A type of immunotherapy is chimeric antigen receptor (CAR) T-cells that are genetically engineered to attack glioblastoma. Duarte, Calif.-based City of Hope last December reported in the New England Journal of Medicine that doctors used this therapy on a 50-year-old man with glioblastoma.

The man’s brain cancer had returned six months after being halted by an initial round of surgery, radiation and the chemotherapy drug temozolomide. 

“When he came to us, he had many tumors on his brain,” said Dr. Behnam Badie, City of Hope’s chief of neurosurgery and director of its brain tumor program. “Survivability was really, really dim. You are talking weeks.”

Doctors injected genetically engineered CAR T-cells into the patient’s brain, and his tumors regressed for nearly eight months. However, tumors later spread and the patient died this spring.

City of Hope, which is affiliated with the Phoenix-based Translational Genomics Research Institute, or TGen, has enrolled about 20 patients in the study, Badie said.

“It’s not curative,” Badie said. But, he added, “We are definitely seeing changes in the biology and extending lives.”

‘Cautiously optimistic’ about ‘poliovirus’ study

Other approaches that have received widespread attention include Duke University’s “poliovirus” study that uses a modified version of the polio virus to enter glioblastoma and attack the cancerous cells from within. 

Duke’s first clinical trial enrolled 61 people with the brain tumor after initial radiation and chemotherapy failed. Of those, 20 percent survived at least two years and two people survived more than five years. 

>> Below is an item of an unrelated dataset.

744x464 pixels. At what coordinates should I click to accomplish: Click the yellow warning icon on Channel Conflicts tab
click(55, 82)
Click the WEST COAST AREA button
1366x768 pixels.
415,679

Duke’s study team is “cautiously optimistic” about the phase one study’s results, considering half of all patients with glioblastomas that return after initial treatment die within eight months, said Dr. Henry Friedman, a neuro-oncologist and deputy director of Duke University’s Preston Robert Tisch Brain Tumor Center.

“Obviously, we are not going to jump up and down when we have an 80 percent failure rate,” Friedman said. 

Duke has launched a follow-up study of the poliovirus treatment combined with the chemotherapy drug lomustine.

‘Phase zero’ trials address barriers

Barrow Neurological Institute, meanwhile, has launched a “phase zero” study that aims to rapidly test drugs on patients whose brain cancer tumors have returned after standard treatment.

While conventional clinical trials study drugs over several years, Barrow’s program seeks to quickly test experimental drugs within months.

In this regimen, doctors give patients drugs hours or days before a surgery. When a tumor is removed, doctors analyze the genetic profile of the tumor and evaluate whether the drug penetrated cancerous tissue and slowed its growth.

Sanai said the phase zero trials seek to address two of the main barriers to developing new therapies: verifying that drugs have reached the tumor, and ensuring that the tumors have responded to the drugs. 

The latter is an obstacle in brain-cancer research because experimental drugs that are first tested and show promise in animals might not work in humans. Scientists often assume that a tumor should respond to a drug based on success in early tests in animals. But human brains, brain tumors and genetic signatures are far more complex than what scientists are able to study in animals, Sanai said.

Barrow has tested multiple drugs as part of its study, which has enrolled fewer than 100 patients.

“Currently, what you are hearing about most is immunotherapy,” Sanai said. “These trends come and go. In the end, the fundamental problems always boil down to those two issues” — drugs reaching the tumor, and the complexity of human tumors compared with animal tumors.

‘Just never give up’

A Valley-based foundation, the Ben and Catherine Ivy Foundation, has funded several brain-cancer research efforts at TGen and other research institutions. Catherine Ivy launched the foundation in 2005 after her husband, Ben Ivy, was diagnosed with glioblastoma and died four months later. 

Ivy said her foundation remains committed to supporting brain-cancer research efforts, including new diagnostic tools that can improve treatment. 

She said she was saddened by McCain’s diagnosis, though she also had some advice for the Arizona senator and his family.

“Just never give up,” Ivy said. “There’s a strong community of people working very hard to conquer this disease.”